Vecchiaie del corpo: casi letterari

Il corpo delle donne contiene il dispositivo che produce esseri umani, il dato la inchioda alle leggi di natura. Gli uomini sono liberi da questo servaggio. Invecchiano più sereni? Lo sguardo degli altri, che costringe le donne a essere sempre fresche e sempre fertili, oggetto di desiderio oppure madri, con gli uomini è più generoso. Ma non è sufficiente a liberarli dall’angoscia, come testimoniano alcuni grandi della letteratura. Per addomesticare il mostro, occorre una rivoluzione culturale. Bisogna liberarci dagli stereotipi, strapparli via dalla testa e dall’anima. Per la prima volta nella storia dell’umanità dopo la fine della vita attiva (cura dei figli, lavoro) abbiamo davanti trent’anni, non pochi mesi. Si muore più tardi, si vive più a lungo, ma questi tempi supplementari sono inutili, dolorosi, se non interveniamo sull’immaginario collettivo restituendo al terzo e al quarto tempo dell’esperienza umana la dignità che meritano. Se non riscopriamo la profonda bellezza di quegli anni di libertà.

Patrizia Romito

Di chi è il corpo delle donne? Molestie e violenze sessuali oggi

Le molestie sessuali sono un fenomeno variegato e complesso, così pervasivo da essere diventato quasi invisibile o, come affermato da una studiosa del tema, da costituire l’“ultimo grande segreto sotto gli occhi di tutti”. Benché chiunque possa esserne vittima o autore, la maggior parte di chi le subisce sono donne e la maggior parte di chi le compie sono uomini. Nella lezione verranno presentate alcune tipologie di molestie (che a volte si configurano come violenza sessuale) e le conseguenze sulla vita e la salute delle vittime. In conclusione, verranno delineate alcune strategie preventive per garantire a tutte e a tutti sicurezza, dignità e libertà.

Vincenzo Trione

Corpo d'arte 

Dalla fisiognomica al Post-human. Da Leonardo a Barney passando per Bacon e Freud. Il discorso sulla rappresentazione del corpo in arte. Si tratta della “cosa più presente, più costante e più variabile che esista”, come scriveva Paul Valéry. È già tutto lì: un’inclinazione, un gesto, una sghembatura, una ferita, alcune movenze, certi istinti. I pensieri vengono dopo, simili a una mappa tardiva. Il corpo non come sinonimo di negatività (secondo la tradizione platonica), ma come linguaggio.

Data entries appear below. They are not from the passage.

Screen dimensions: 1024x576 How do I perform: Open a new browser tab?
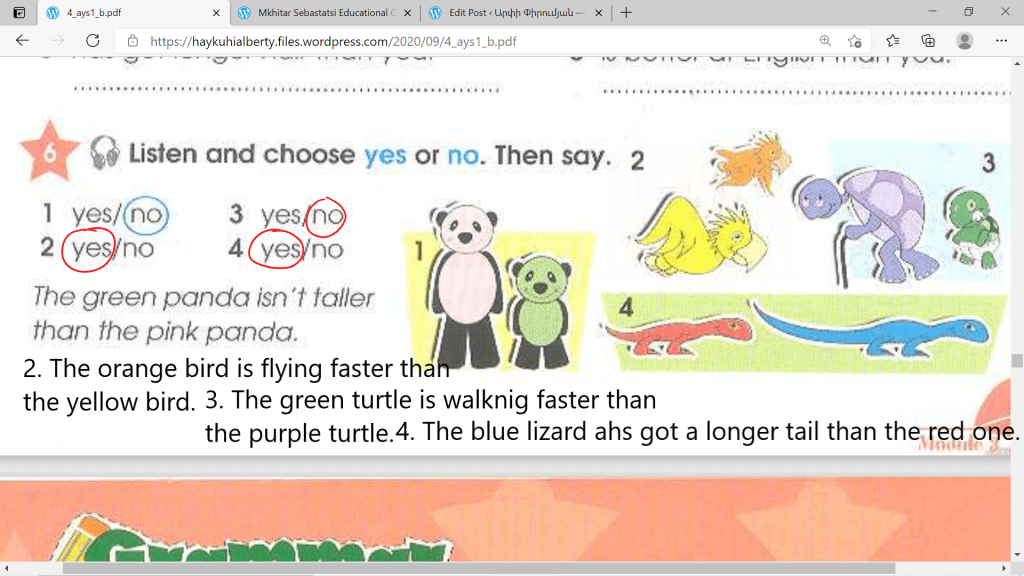point(626,13)
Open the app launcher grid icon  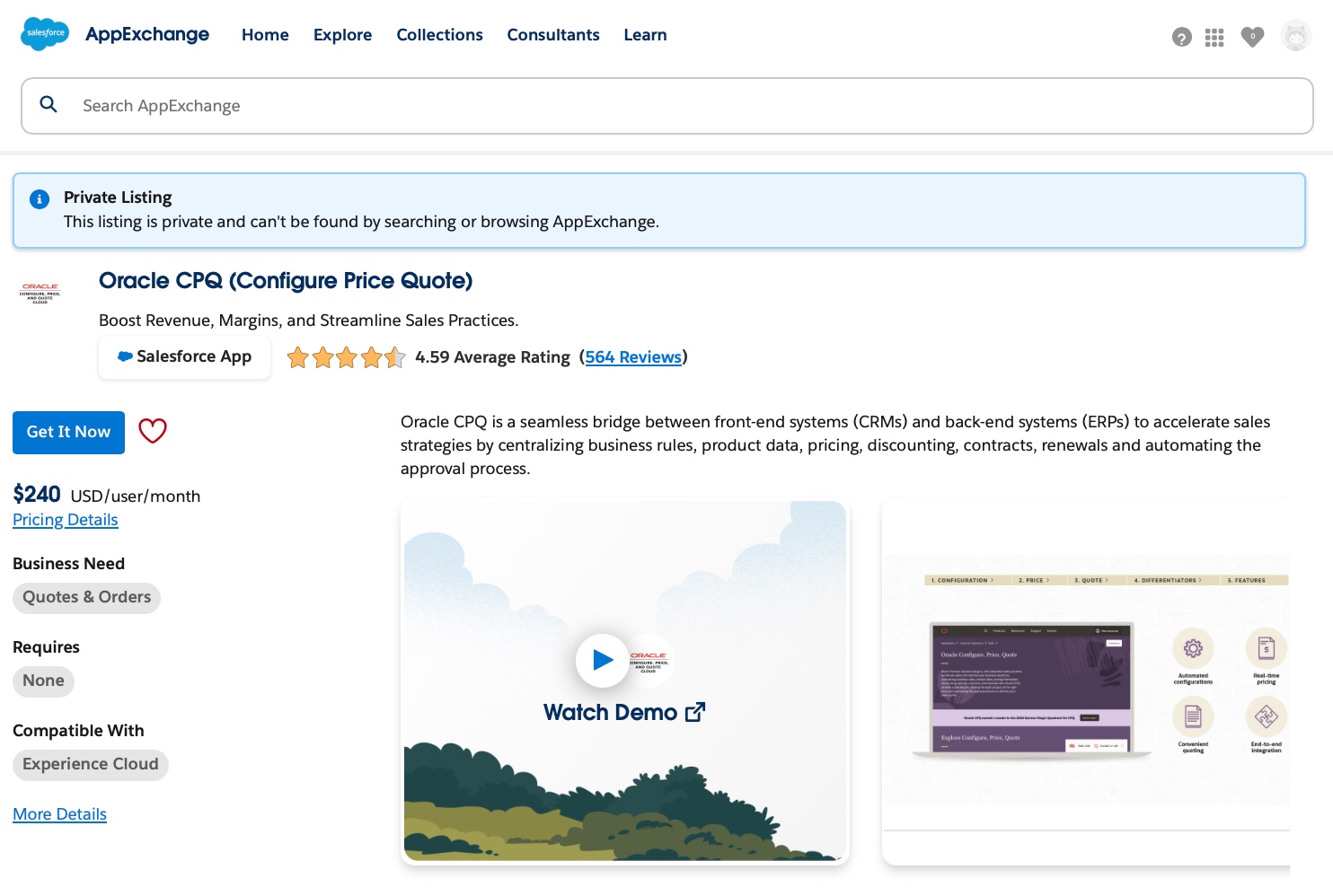1214,37
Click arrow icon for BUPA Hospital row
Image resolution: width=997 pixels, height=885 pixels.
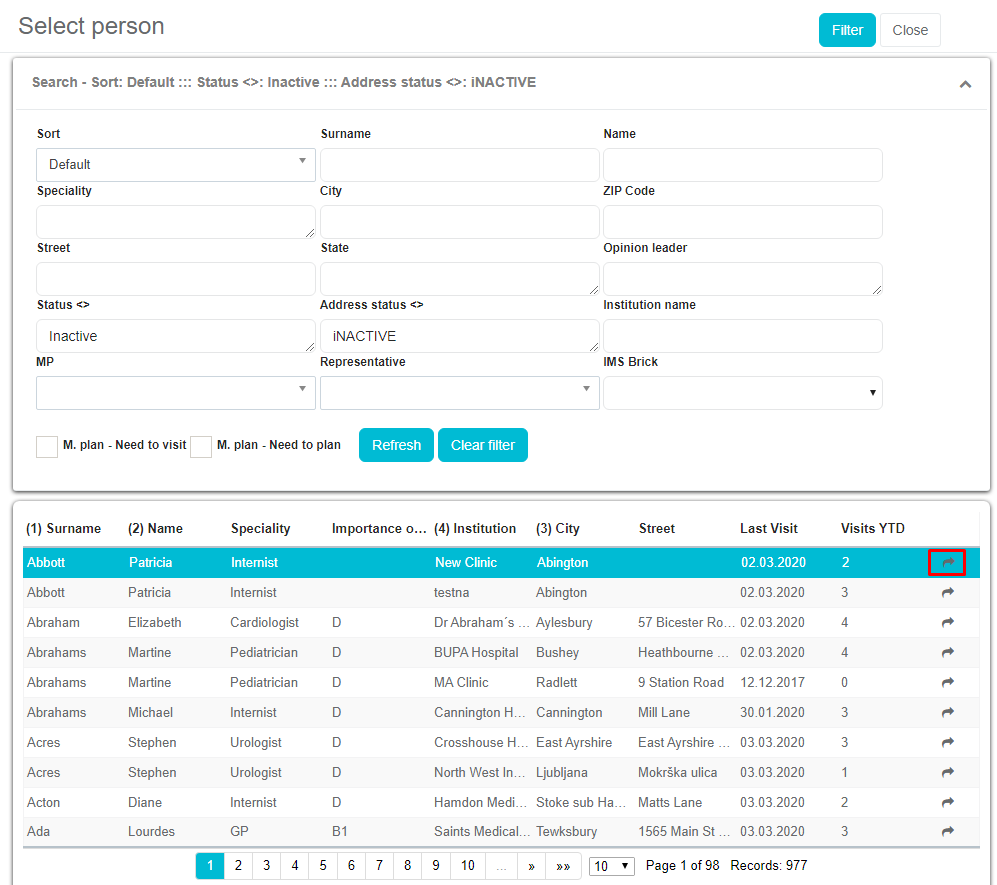point(947,653)
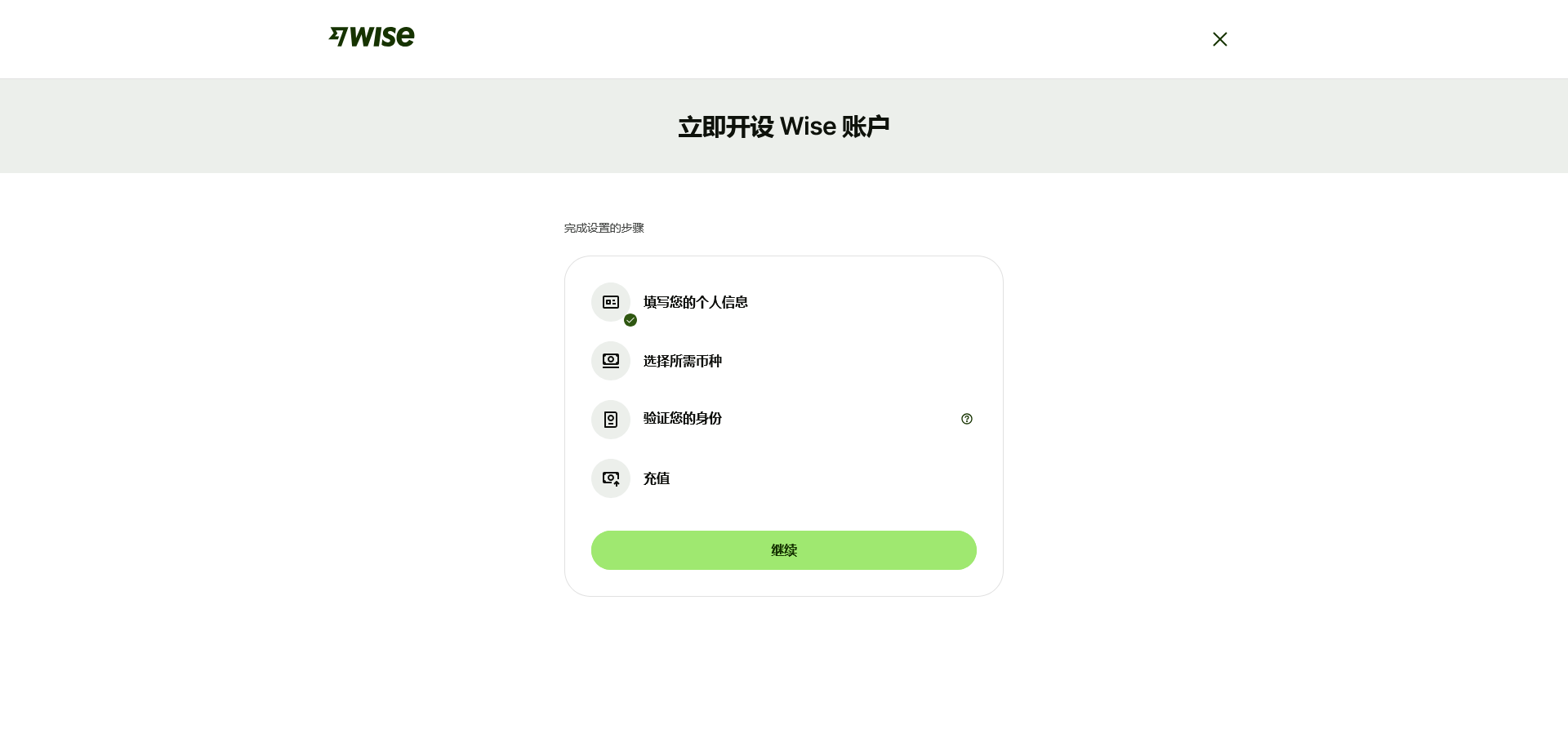Image resolution: width=1568 pixels, height=756 pixels.
Task: Click the green 继续 progress bar area
Action: click(x=783, y=550)
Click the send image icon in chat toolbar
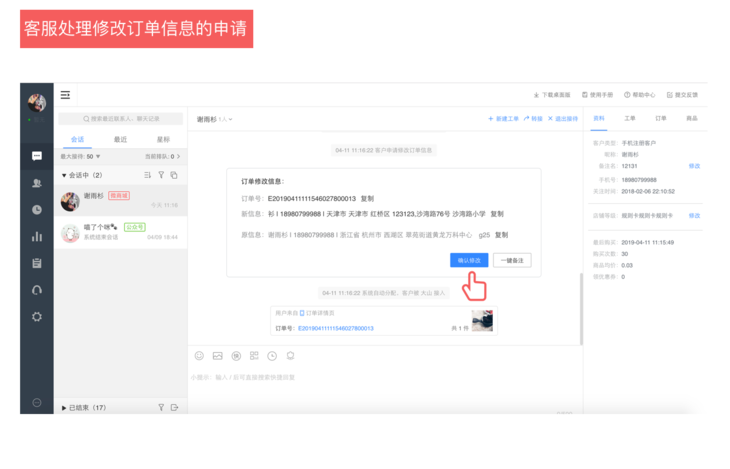Image resolution: width=730 pixels, height=469 pixels. (217, 356)
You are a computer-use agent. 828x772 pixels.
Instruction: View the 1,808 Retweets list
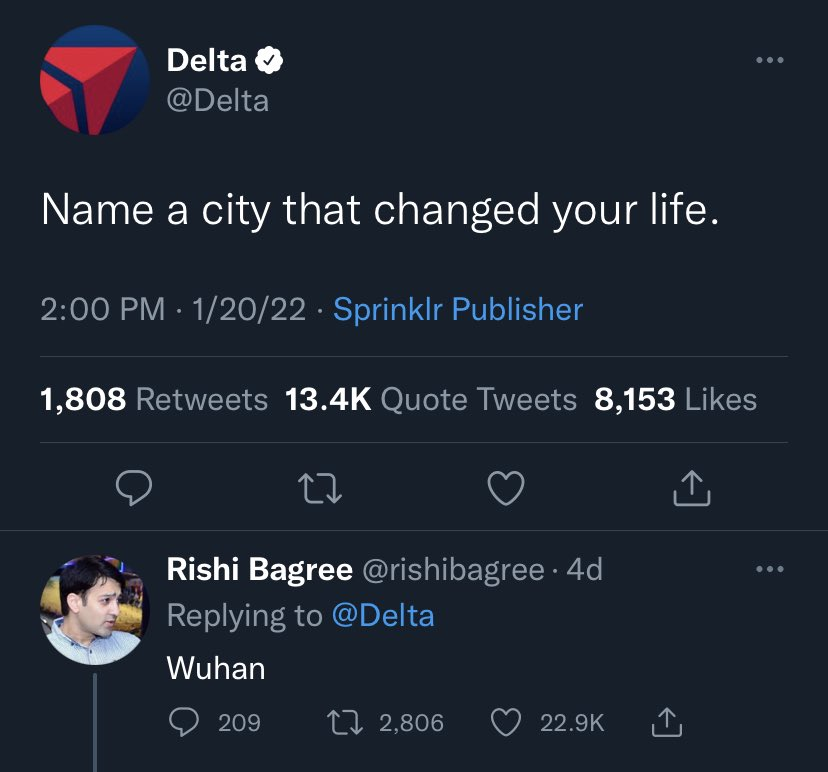154,400

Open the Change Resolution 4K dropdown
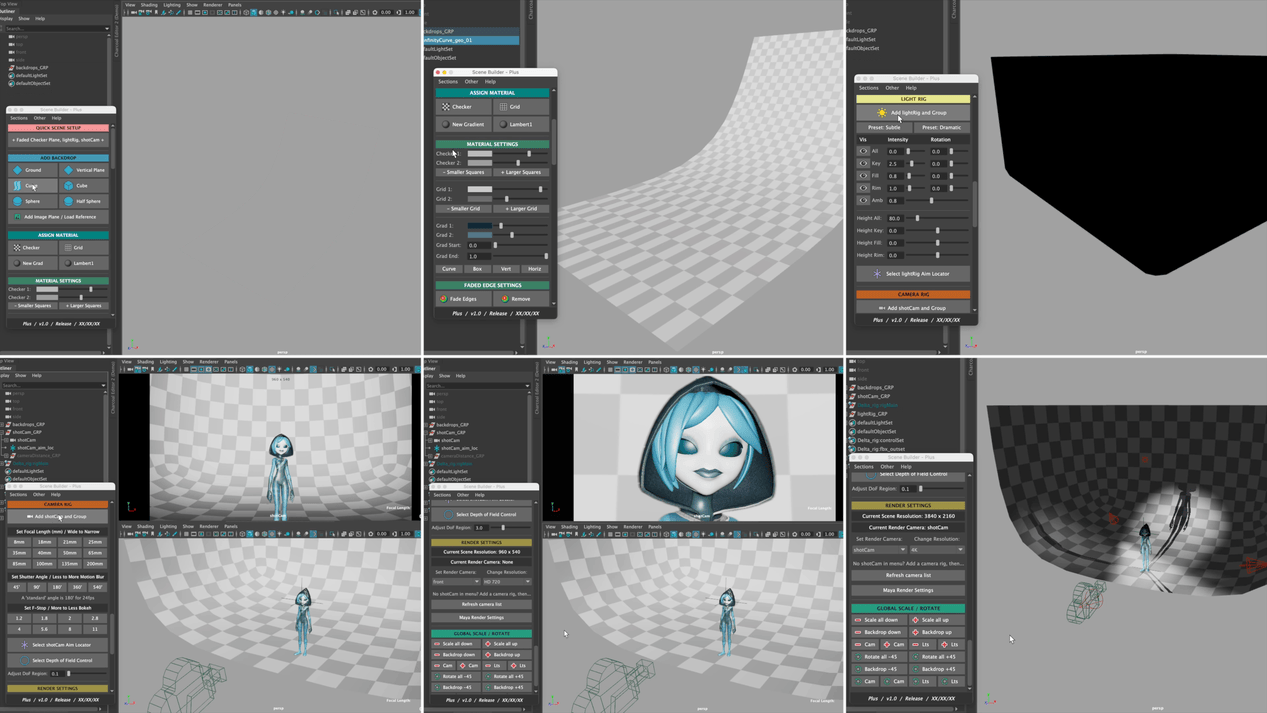937,549
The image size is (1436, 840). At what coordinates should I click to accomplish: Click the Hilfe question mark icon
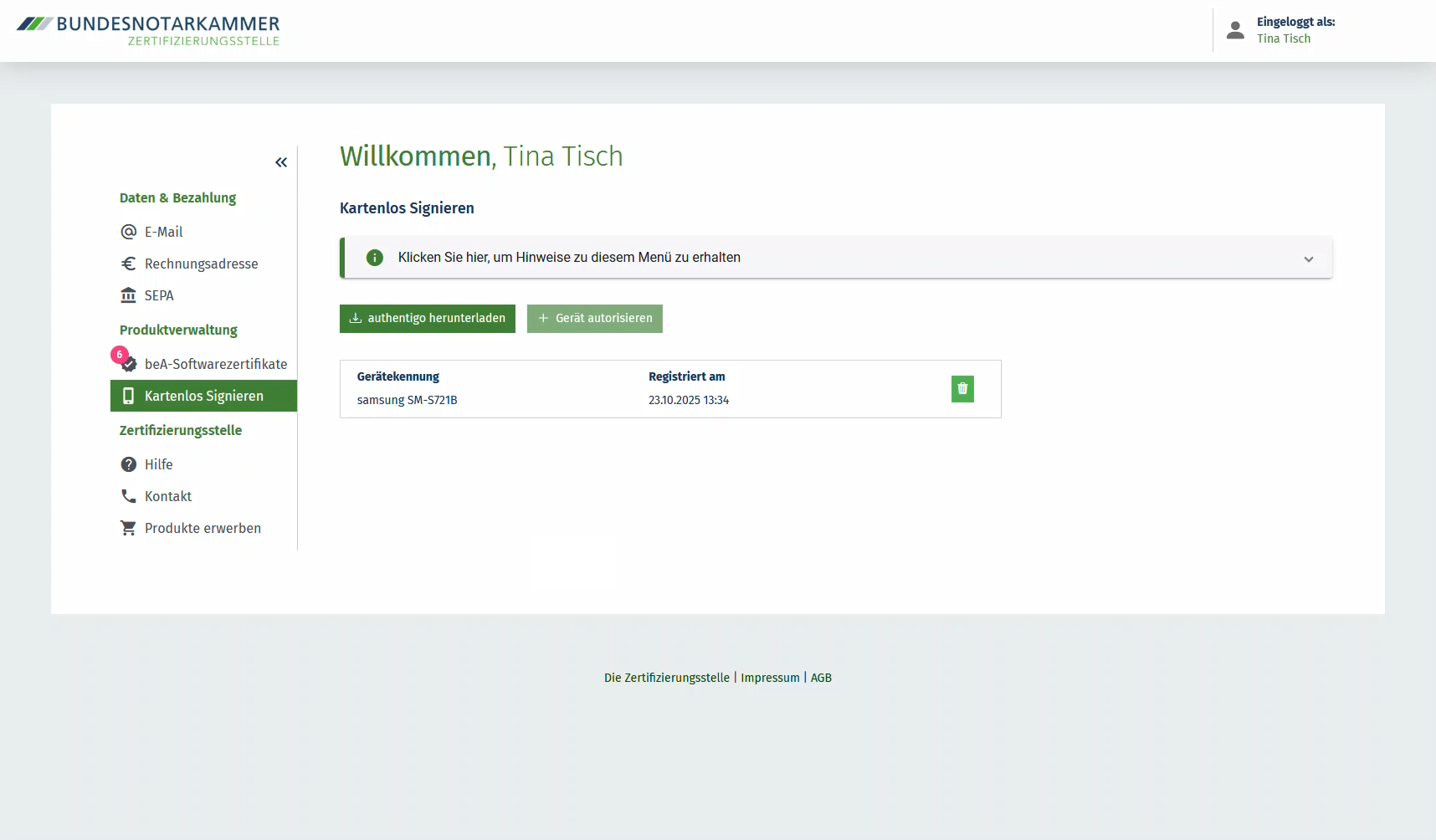[x=128, y=464]
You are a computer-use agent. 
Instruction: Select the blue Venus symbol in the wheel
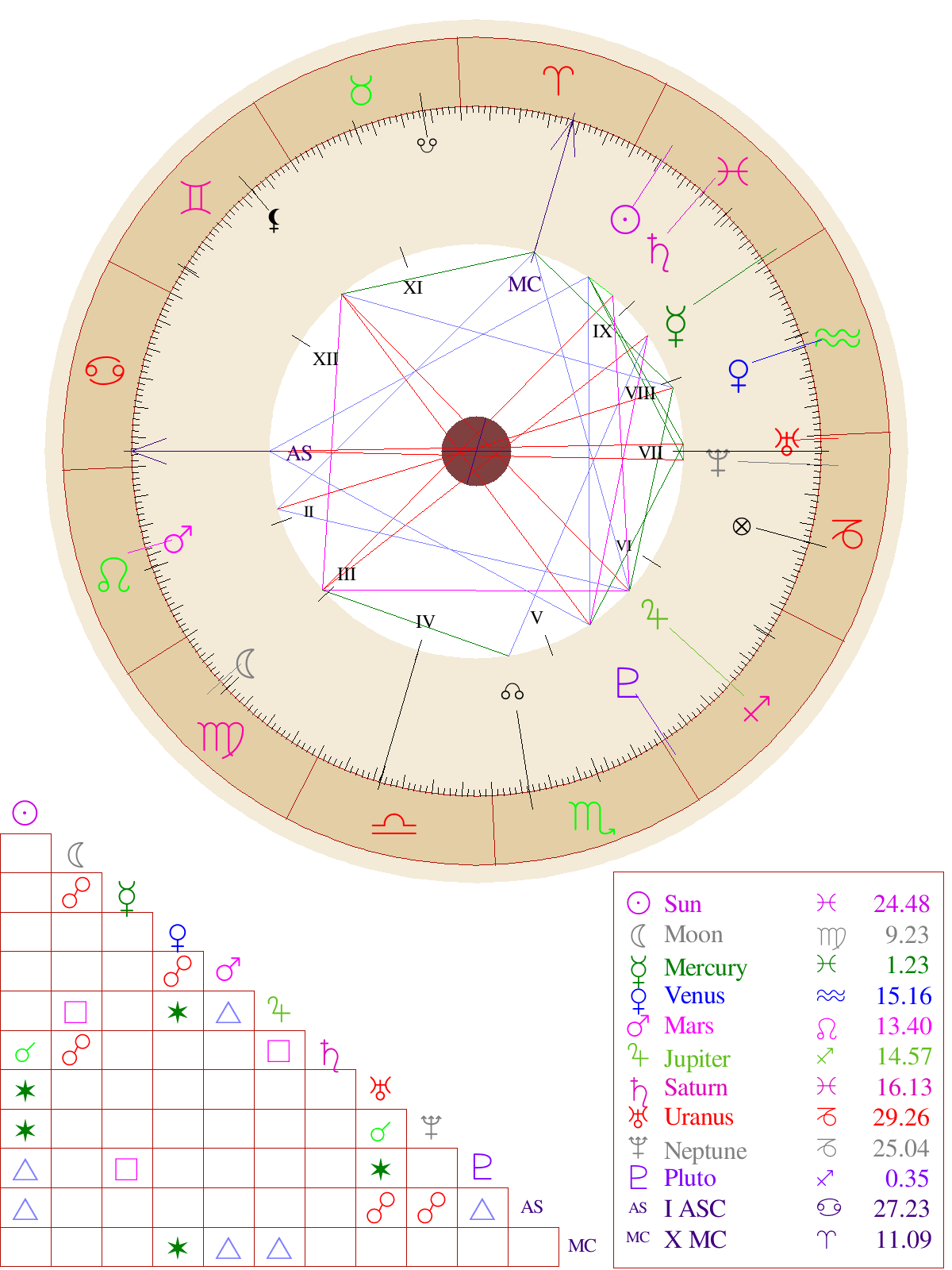point(739,375)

Mezzo di comunicazione straordinariamente potente e inesauribile. Unica realtà in grado di smascherare la finzione dell’immaginario e di sottrarsi a ogni speculazione, dando voce a valori perturbanti confiscati dalla coscienza. Significato fluttuante, che confonde codici. Sistema polisemico, che abolisce la psicologia, sradicandola dalle sue radici metafisiche e idealistiche, costringendola a pensarsi contro se stessa. Spazio privo di ogni trascendenza, in cui abita il senso stesso dell’essere. Terra di frontiera. Soggetto, ma anche oggetto di un progresso inarrestabile. Luogo glorioso, ma anche materia flessibile, in divenire. Sudario mistico: da violentare, da martirizzare, da sottoporre a interminabili metamorfosi.